What is being asked:
Only one stretch of the data is wanted: the line containing "You are a computer-use agent. 905x514 pixels.", the line containing "Given: Switch to the Job postings tab", and every line between them, copied exactly.

Supplied records:
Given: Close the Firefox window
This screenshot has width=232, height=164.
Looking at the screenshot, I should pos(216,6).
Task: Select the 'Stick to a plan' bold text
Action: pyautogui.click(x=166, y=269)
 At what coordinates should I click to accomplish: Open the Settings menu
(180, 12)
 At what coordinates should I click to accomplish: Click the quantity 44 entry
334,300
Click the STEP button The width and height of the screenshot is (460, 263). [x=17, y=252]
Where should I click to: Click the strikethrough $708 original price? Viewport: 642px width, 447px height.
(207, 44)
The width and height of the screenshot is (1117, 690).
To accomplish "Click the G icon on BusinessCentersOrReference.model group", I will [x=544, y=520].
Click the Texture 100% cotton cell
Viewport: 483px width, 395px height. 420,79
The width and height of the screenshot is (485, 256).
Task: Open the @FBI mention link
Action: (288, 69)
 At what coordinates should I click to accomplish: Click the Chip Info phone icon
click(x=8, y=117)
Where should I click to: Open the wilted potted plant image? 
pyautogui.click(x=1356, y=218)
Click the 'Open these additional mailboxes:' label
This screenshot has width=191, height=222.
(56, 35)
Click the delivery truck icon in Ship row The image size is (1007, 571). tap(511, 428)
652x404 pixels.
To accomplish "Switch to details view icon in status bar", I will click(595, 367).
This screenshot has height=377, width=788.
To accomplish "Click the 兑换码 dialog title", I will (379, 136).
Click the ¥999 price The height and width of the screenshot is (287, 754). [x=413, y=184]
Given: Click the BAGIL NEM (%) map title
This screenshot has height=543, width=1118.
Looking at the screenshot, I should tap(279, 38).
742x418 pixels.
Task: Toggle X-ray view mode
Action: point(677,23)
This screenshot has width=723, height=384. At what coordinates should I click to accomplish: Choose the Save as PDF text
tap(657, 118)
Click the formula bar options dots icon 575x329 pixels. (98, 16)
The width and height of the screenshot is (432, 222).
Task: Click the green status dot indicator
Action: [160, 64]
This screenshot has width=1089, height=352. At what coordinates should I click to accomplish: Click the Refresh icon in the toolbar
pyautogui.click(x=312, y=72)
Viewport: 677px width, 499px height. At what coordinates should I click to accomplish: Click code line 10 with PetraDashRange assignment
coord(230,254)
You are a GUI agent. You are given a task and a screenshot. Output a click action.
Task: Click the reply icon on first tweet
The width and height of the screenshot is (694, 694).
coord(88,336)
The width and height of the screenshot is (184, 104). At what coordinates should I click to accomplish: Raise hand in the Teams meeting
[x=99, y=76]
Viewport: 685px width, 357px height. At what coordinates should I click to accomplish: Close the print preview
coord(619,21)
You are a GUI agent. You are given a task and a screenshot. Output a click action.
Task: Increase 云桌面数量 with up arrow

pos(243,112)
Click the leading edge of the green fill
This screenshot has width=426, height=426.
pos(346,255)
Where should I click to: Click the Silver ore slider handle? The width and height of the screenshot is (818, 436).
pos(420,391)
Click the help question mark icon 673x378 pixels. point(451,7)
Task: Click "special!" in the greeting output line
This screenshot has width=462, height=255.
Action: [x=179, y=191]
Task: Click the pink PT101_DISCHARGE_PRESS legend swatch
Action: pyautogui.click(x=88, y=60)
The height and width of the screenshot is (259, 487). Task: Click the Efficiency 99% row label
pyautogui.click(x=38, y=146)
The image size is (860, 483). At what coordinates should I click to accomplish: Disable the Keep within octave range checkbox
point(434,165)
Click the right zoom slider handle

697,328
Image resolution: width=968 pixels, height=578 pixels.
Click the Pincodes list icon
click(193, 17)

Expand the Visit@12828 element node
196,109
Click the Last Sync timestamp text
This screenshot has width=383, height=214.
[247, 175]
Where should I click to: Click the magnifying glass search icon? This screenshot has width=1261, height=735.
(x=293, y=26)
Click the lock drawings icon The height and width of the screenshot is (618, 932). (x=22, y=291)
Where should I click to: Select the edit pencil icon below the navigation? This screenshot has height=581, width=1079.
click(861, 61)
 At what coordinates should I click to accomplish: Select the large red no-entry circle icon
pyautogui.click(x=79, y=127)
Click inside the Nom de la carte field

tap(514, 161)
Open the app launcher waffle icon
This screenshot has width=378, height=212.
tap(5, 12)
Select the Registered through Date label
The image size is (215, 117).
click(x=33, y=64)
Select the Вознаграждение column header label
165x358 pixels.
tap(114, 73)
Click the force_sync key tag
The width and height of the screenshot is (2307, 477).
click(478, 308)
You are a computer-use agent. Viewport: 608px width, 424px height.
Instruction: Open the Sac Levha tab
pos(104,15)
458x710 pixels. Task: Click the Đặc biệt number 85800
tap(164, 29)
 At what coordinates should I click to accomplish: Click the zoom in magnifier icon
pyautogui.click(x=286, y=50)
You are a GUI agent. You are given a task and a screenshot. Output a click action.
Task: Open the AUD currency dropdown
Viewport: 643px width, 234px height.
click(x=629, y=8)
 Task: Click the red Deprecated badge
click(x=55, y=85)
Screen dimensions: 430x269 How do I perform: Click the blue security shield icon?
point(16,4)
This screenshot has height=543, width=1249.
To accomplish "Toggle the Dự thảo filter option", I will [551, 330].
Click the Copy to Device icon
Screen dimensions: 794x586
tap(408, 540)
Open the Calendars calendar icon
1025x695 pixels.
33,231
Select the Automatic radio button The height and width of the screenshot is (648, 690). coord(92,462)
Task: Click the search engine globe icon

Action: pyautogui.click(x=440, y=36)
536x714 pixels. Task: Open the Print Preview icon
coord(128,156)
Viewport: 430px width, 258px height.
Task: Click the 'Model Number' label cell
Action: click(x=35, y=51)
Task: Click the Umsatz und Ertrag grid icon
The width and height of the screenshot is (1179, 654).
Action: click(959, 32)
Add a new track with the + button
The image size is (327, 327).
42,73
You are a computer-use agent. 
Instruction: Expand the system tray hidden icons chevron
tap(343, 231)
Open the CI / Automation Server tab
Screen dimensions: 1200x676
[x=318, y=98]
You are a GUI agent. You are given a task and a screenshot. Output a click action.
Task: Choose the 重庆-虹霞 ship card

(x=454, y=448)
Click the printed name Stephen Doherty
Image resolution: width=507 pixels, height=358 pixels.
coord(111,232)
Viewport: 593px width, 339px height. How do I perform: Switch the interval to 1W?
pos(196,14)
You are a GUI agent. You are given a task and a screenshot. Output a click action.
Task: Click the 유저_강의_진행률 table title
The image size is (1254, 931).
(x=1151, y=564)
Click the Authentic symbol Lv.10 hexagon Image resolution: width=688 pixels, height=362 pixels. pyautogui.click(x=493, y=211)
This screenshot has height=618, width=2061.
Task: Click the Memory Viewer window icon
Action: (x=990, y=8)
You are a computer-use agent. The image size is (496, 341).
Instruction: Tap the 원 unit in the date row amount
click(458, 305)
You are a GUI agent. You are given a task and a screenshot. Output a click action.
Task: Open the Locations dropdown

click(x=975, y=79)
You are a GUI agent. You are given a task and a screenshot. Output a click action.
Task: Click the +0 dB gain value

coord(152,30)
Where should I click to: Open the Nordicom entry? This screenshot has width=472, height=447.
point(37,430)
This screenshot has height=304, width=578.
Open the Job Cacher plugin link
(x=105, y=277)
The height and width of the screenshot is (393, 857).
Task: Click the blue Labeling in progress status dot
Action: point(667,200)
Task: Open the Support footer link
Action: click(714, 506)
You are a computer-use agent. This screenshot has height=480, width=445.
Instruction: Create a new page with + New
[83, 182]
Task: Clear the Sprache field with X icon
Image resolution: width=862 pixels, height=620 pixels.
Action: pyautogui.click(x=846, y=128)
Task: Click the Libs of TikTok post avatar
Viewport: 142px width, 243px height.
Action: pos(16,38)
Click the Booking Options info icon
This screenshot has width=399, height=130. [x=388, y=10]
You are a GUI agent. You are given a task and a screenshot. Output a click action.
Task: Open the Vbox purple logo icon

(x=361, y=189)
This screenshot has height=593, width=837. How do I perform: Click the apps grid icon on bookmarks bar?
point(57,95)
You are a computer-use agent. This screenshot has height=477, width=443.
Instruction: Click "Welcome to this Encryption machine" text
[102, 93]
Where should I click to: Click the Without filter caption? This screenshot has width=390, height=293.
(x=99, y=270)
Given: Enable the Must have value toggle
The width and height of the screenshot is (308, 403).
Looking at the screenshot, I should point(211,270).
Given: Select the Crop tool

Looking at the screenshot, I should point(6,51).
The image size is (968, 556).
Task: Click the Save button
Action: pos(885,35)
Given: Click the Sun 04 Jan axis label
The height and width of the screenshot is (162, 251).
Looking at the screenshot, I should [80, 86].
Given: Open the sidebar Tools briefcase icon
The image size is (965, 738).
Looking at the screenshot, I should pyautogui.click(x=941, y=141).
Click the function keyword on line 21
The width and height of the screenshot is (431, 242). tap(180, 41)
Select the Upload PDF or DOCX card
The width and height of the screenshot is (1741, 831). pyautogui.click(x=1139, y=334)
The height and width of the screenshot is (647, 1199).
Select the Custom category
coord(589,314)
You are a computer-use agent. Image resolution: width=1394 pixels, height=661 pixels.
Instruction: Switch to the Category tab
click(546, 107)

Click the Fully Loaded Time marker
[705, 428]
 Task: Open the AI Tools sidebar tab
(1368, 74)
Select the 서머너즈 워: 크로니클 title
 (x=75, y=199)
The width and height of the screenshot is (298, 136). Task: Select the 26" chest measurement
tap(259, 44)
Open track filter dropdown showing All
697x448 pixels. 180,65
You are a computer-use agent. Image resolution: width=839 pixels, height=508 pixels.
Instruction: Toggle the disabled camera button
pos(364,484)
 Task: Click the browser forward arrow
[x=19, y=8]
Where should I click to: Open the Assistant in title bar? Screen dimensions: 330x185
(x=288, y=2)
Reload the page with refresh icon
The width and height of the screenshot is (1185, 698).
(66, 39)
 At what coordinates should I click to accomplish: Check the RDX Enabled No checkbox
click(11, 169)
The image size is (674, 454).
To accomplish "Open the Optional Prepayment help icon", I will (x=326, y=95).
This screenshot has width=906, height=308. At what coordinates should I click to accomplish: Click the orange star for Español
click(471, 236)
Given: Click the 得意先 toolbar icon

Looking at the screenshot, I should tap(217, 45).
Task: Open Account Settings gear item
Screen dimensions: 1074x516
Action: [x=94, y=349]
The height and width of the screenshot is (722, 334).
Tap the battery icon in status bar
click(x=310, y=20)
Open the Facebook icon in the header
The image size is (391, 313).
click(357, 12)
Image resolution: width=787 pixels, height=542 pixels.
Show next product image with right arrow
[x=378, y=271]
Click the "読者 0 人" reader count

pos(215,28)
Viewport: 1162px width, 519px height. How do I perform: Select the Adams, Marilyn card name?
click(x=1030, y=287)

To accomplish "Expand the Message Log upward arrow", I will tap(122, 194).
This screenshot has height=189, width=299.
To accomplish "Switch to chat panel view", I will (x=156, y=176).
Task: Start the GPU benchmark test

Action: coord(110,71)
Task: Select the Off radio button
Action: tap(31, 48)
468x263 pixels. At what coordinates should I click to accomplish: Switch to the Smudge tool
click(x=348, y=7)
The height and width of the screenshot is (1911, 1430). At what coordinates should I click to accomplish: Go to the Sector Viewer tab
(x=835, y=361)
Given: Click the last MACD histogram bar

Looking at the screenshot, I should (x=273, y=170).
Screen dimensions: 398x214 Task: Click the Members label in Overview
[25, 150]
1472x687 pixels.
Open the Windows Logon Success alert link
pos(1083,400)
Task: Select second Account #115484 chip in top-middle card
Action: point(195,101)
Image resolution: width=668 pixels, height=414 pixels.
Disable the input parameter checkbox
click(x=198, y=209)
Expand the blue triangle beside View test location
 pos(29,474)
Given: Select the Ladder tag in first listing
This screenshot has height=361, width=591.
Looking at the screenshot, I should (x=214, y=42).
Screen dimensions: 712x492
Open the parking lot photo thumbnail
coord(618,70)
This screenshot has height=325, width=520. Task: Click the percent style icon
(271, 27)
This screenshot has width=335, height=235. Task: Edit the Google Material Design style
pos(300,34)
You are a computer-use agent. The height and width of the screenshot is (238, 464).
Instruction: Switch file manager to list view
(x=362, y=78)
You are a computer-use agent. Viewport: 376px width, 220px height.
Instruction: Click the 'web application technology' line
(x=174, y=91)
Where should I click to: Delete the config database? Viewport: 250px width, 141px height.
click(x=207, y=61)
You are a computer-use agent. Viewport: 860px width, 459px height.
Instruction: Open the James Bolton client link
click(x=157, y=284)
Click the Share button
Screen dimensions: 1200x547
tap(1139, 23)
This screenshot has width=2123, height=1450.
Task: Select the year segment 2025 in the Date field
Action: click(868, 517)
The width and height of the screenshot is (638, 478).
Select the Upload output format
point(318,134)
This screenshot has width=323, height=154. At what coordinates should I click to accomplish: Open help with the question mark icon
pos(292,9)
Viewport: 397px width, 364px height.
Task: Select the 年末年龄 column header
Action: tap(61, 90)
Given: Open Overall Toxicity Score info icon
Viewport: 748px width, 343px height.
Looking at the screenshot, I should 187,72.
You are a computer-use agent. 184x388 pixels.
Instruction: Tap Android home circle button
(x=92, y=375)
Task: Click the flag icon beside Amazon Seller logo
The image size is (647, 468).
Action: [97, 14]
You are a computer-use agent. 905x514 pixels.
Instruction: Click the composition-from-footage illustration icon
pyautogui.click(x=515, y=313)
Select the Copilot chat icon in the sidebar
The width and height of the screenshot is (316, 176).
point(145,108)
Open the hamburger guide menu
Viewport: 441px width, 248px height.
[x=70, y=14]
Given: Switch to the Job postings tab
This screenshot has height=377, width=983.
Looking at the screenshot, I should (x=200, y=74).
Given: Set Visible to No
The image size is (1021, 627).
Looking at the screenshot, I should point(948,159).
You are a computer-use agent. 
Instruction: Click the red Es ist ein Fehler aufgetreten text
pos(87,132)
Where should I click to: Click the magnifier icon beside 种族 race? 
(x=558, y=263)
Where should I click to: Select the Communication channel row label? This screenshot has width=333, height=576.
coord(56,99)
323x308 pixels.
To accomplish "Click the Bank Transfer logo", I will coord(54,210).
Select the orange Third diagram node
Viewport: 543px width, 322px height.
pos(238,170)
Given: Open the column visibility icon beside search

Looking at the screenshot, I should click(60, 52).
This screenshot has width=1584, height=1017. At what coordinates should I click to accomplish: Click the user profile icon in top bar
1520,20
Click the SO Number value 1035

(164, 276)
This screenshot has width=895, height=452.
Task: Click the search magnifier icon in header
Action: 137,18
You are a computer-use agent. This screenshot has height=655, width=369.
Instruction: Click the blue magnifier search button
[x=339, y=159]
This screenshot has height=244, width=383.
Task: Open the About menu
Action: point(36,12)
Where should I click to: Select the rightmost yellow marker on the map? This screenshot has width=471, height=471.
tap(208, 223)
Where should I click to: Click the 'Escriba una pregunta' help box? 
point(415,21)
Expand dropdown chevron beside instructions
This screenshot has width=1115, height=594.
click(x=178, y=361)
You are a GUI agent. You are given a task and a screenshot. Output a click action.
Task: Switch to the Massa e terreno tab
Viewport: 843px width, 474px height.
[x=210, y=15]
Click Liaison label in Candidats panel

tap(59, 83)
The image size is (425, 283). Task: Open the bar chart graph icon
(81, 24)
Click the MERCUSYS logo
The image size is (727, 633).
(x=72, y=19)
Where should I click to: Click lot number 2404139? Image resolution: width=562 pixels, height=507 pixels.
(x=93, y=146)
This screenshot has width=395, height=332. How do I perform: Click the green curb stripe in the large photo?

Output for this exercise:
You are a computer-use agent. 905x514 pixels.
Instruction: Click the composition-from-footage illustration icon
pyautogui.click(x=515, y=313)
Select the Copilot chat icon in the sidebar
The width and height of the screenshot is (316, 176).
point(145,108)
Open the hamburger guide menu
Viewport: 441px width, 248px height.
[x=70, y=14]
Given: Switch to the Job postings tab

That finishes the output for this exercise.